* TASK DESCRIPTION
Using the data that follows, output only the lines from the line with "Where should I click to: Minimize" up to and including the line with "This screenshot has height=854, width=616.", exactly, leaving pictures aside.

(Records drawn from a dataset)
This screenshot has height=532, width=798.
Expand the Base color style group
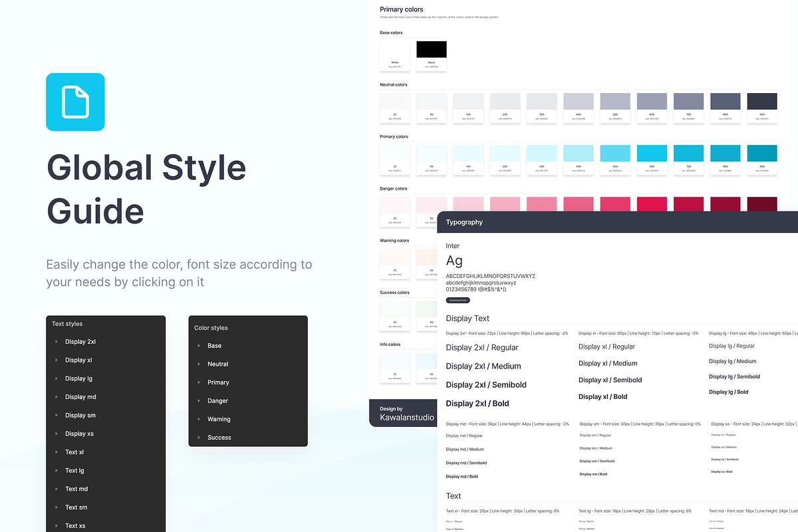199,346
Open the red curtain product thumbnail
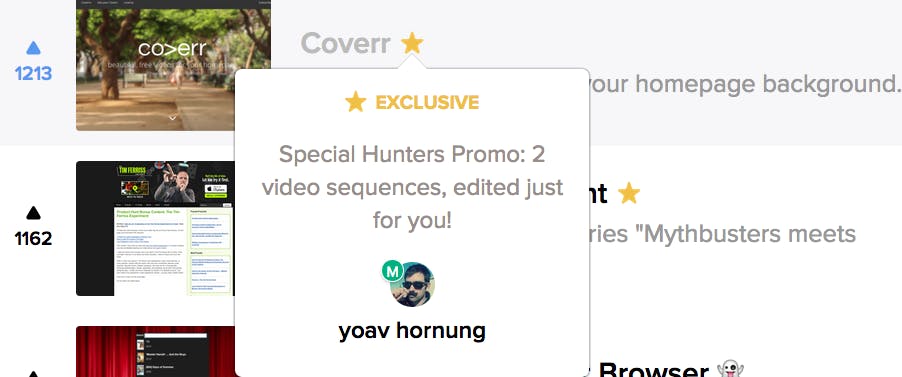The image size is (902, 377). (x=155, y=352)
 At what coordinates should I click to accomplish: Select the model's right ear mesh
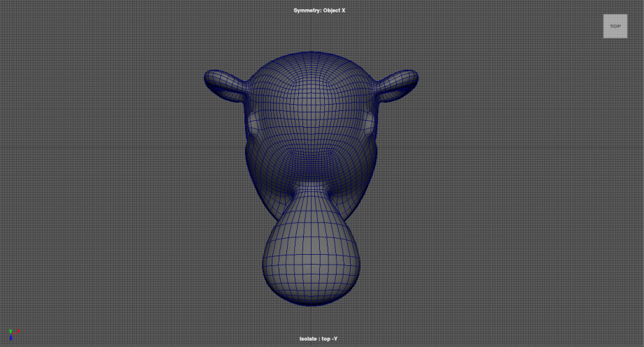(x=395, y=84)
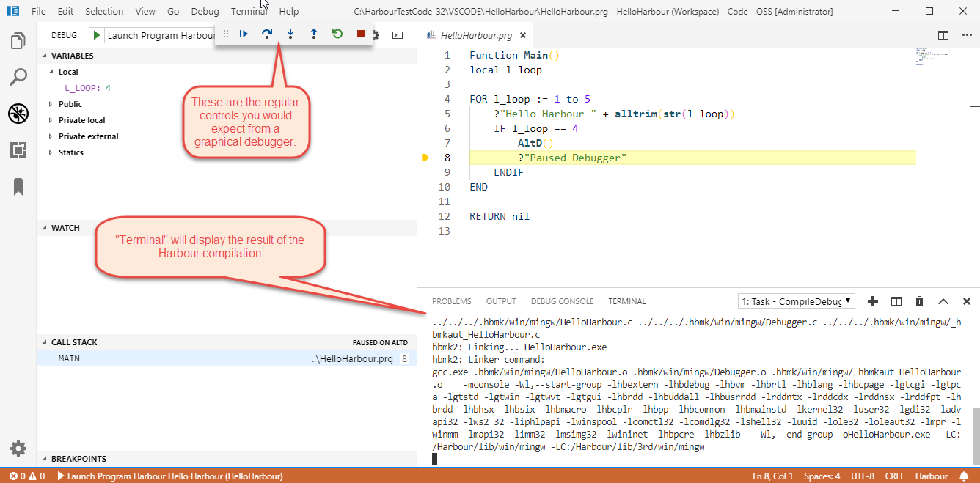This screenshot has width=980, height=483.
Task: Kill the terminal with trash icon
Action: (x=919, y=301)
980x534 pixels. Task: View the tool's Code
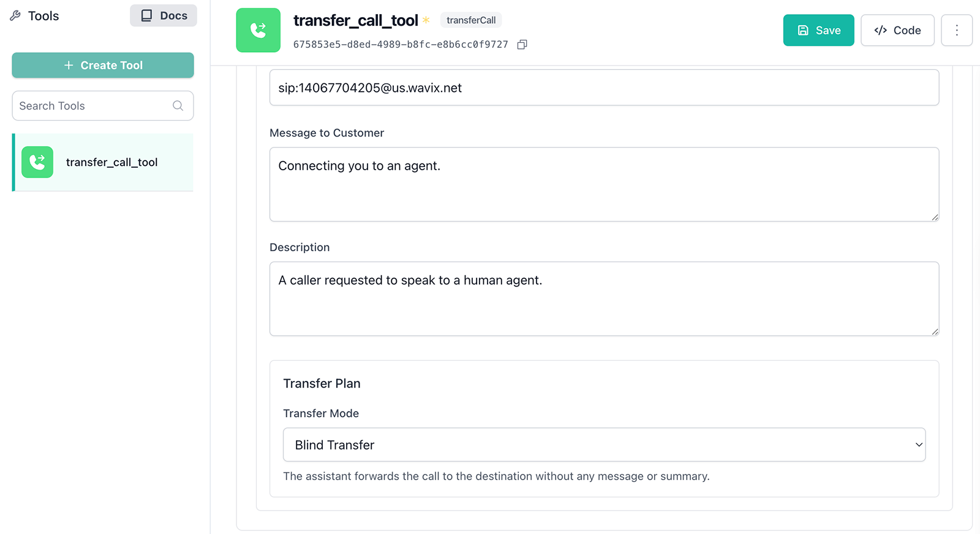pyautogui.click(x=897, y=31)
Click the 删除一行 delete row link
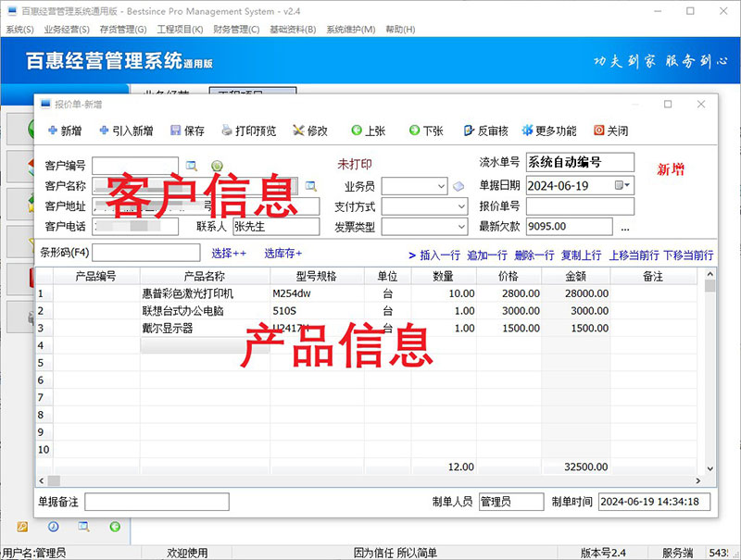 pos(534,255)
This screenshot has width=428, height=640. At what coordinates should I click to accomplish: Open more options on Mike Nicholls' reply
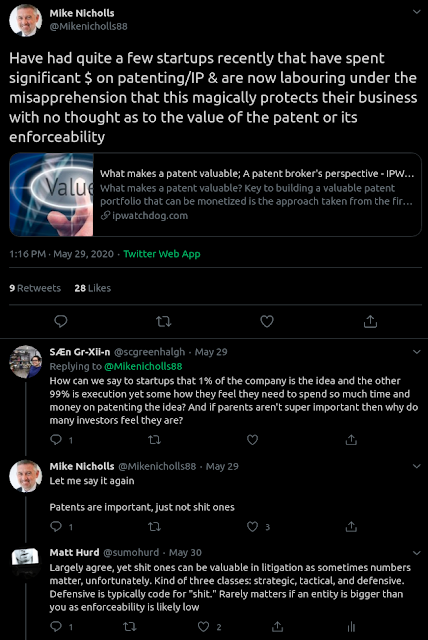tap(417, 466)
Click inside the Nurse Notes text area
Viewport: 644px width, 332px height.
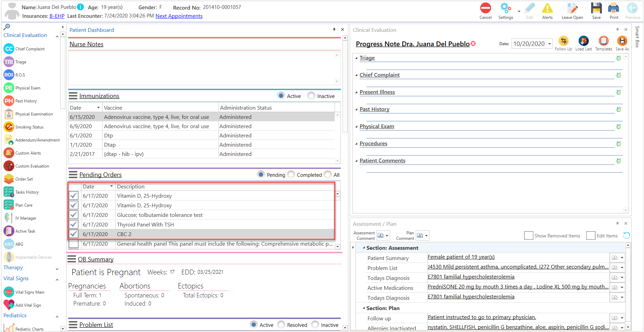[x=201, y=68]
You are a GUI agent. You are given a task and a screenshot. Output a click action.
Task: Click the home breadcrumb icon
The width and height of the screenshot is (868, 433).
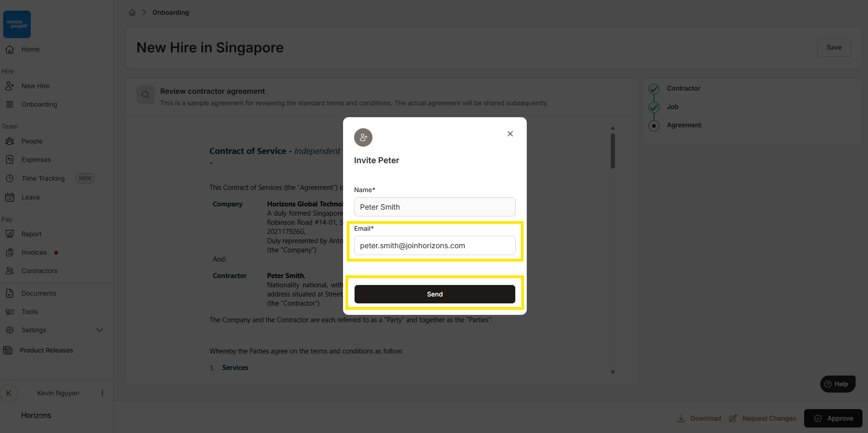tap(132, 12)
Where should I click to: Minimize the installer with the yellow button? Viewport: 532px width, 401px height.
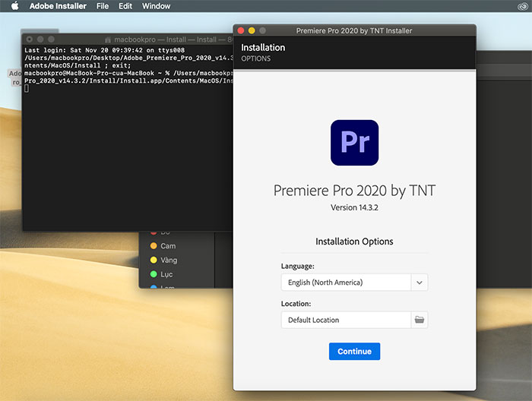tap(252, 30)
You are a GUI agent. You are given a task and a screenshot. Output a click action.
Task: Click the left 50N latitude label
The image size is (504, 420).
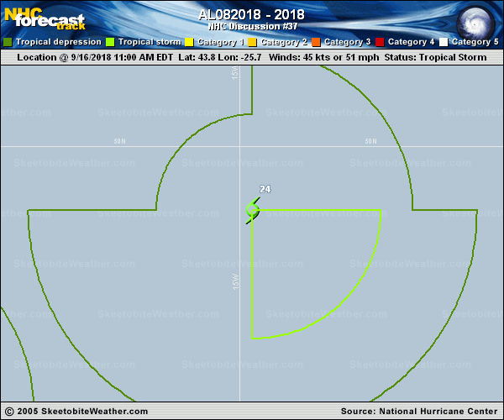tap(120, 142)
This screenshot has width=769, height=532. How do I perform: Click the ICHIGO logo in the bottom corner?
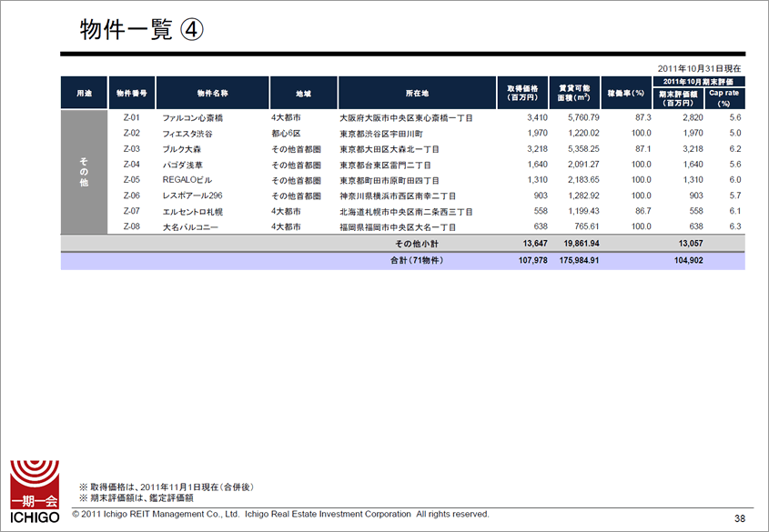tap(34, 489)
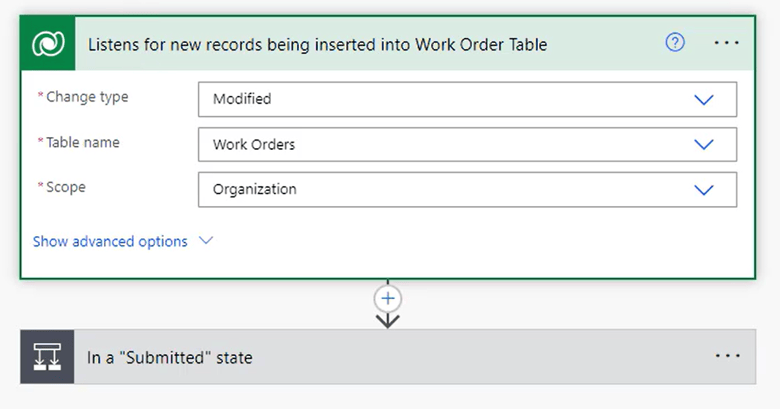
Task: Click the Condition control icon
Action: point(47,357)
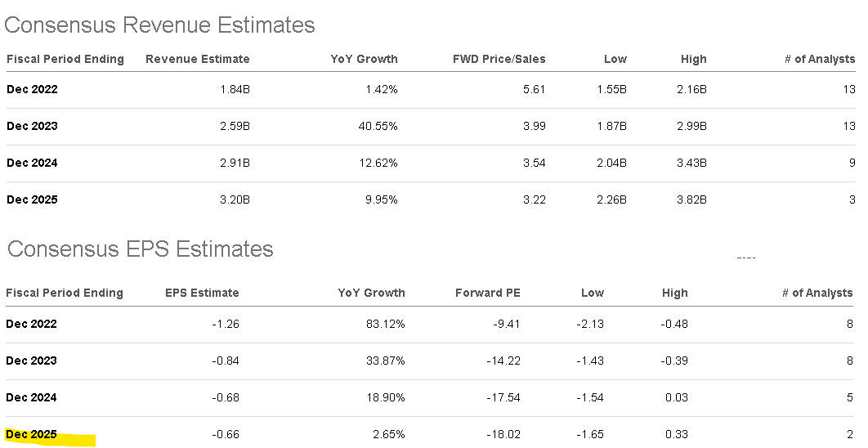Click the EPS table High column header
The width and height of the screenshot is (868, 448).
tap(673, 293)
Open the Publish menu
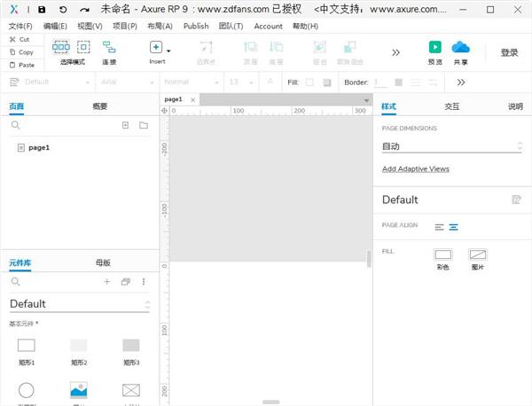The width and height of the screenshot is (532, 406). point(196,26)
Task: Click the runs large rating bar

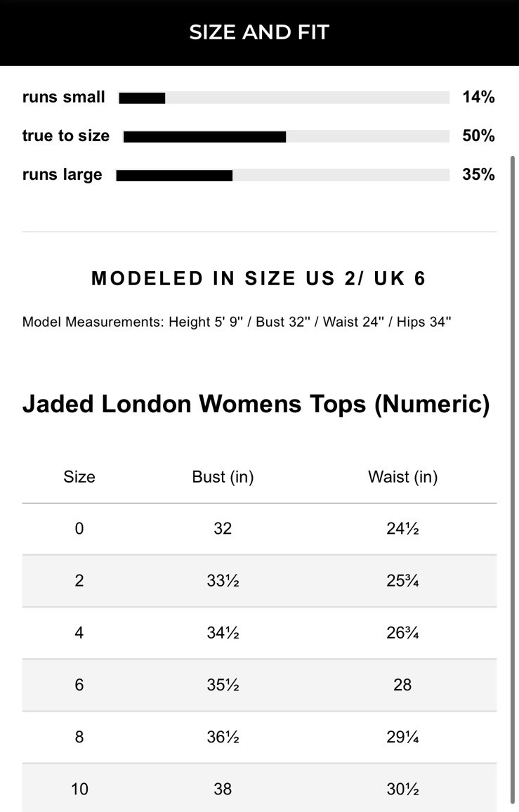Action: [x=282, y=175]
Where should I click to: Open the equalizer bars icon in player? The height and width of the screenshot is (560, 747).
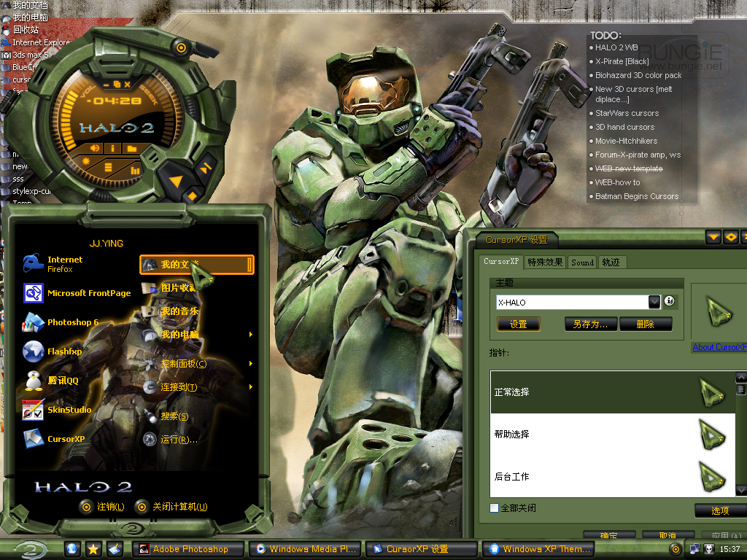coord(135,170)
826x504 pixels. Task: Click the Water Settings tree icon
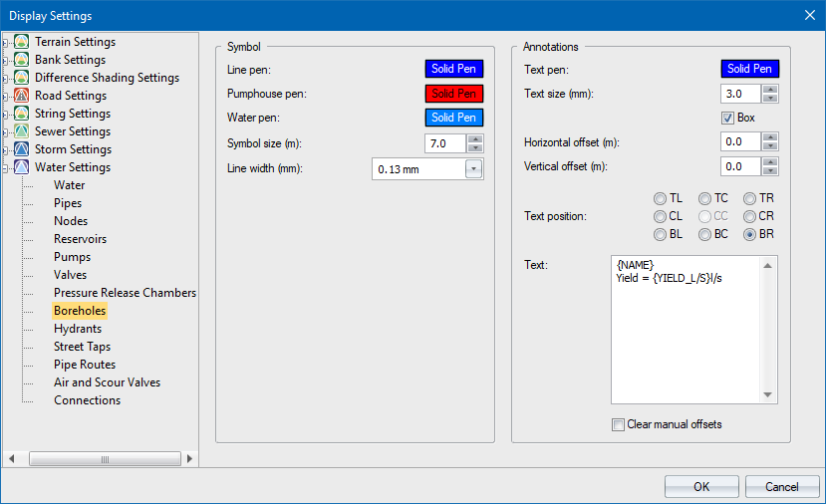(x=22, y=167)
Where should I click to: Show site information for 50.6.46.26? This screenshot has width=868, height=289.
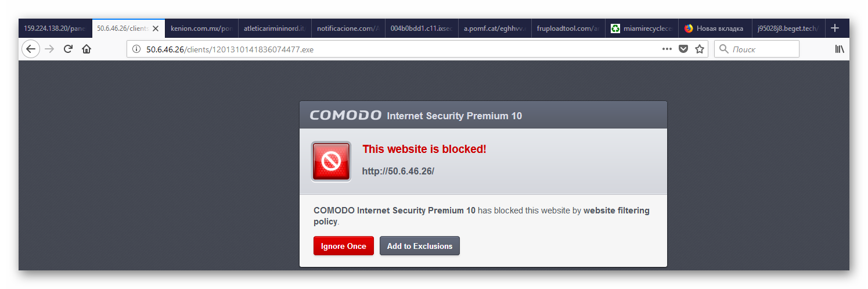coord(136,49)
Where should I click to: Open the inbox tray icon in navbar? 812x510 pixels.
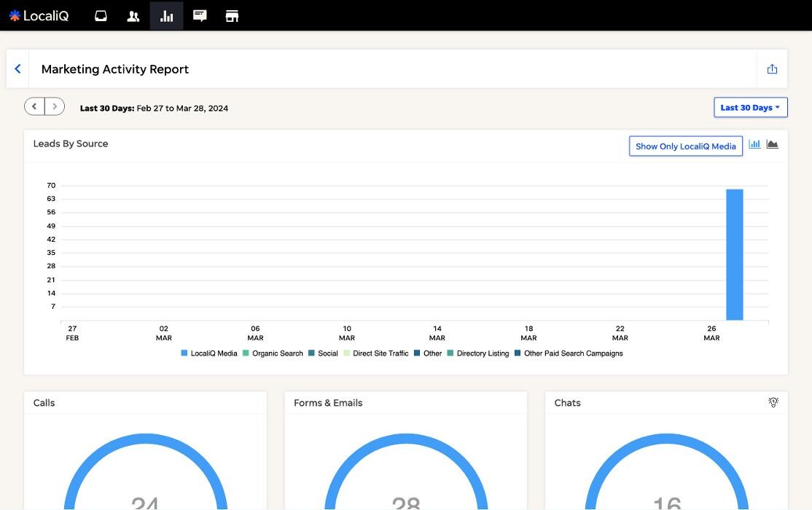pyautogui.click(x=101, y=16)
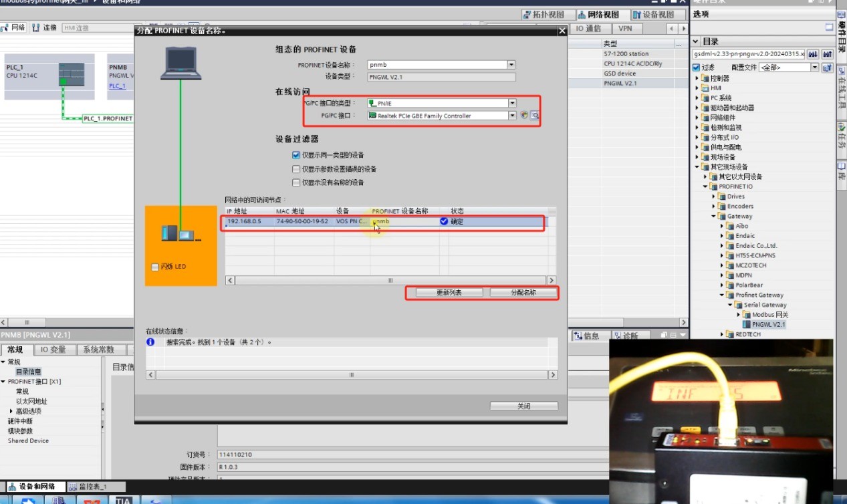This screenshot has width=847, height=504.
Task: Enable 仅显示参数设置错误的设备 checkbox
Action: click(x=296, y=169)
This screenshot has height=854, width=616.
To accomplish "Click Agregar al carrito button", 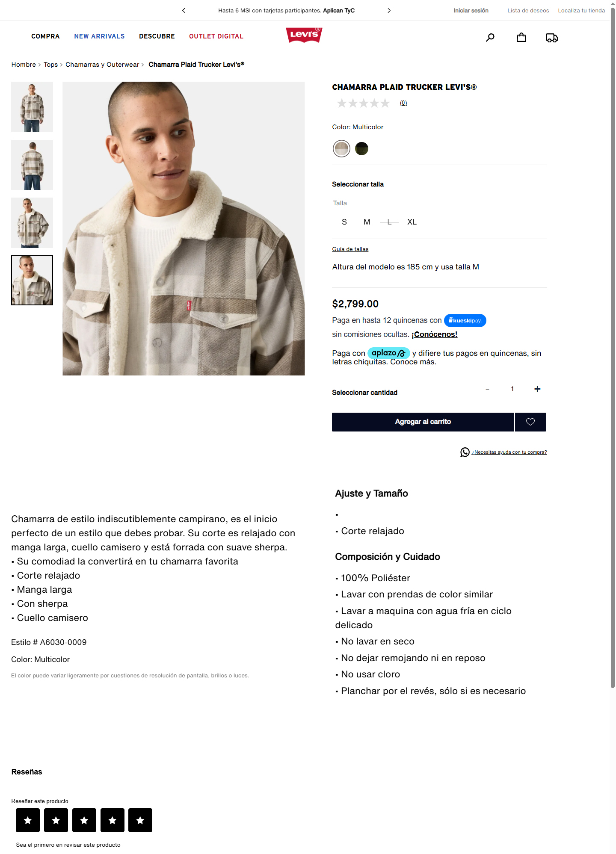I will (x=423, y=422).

* EXPECTED ANSWER
Where should I click to: Minimize the installer with the yellow button? Viewport: 532px width, 401px height.
tap(252, 30)
You are a GUI agent. You are given a task and a screenshot. Output a click action.
Task: Click the left 50N latitude label
The image size is (504, 420).
tap(120, 142)
This screenshot has width=769, height=532. How do I perform: Click the ICHIGO logo in the bottom corner?
tap(34, 489)
Task: Click the Condition control icon
Action: point(47,357)
Click the EPS table High column header
The width and height of the screenshot is (868, 448).
tap(673, 293)
Open the Publish menu
The width and height of the screenshot is (532, 406). point(196,26)
Task: Click the runs large rating bar

Action: [x=282, y=175]
Where should I click to: Open the equalizer bars icon in player? The height and width of the screenshot is (560, 747).
coord(135,170)
826x504 pixels. Task: Click the Water Settings tree icon
(x=22, y=167)
Where should I click to: Show site information for 50.6.46.26? This screenshot has width=868, height=289.
coord(136,49)
Where should I click to: Open the inbox tray icon in navbar? 812x510 pixels.
pyautogui.click(x=101, y=16)
This screenshot has width=847, height=504.
Task: Enable 仅显示参数设置错误的设备 checkbox
Action: click(x=296, y=169)
This screenshot has height=854, width=616.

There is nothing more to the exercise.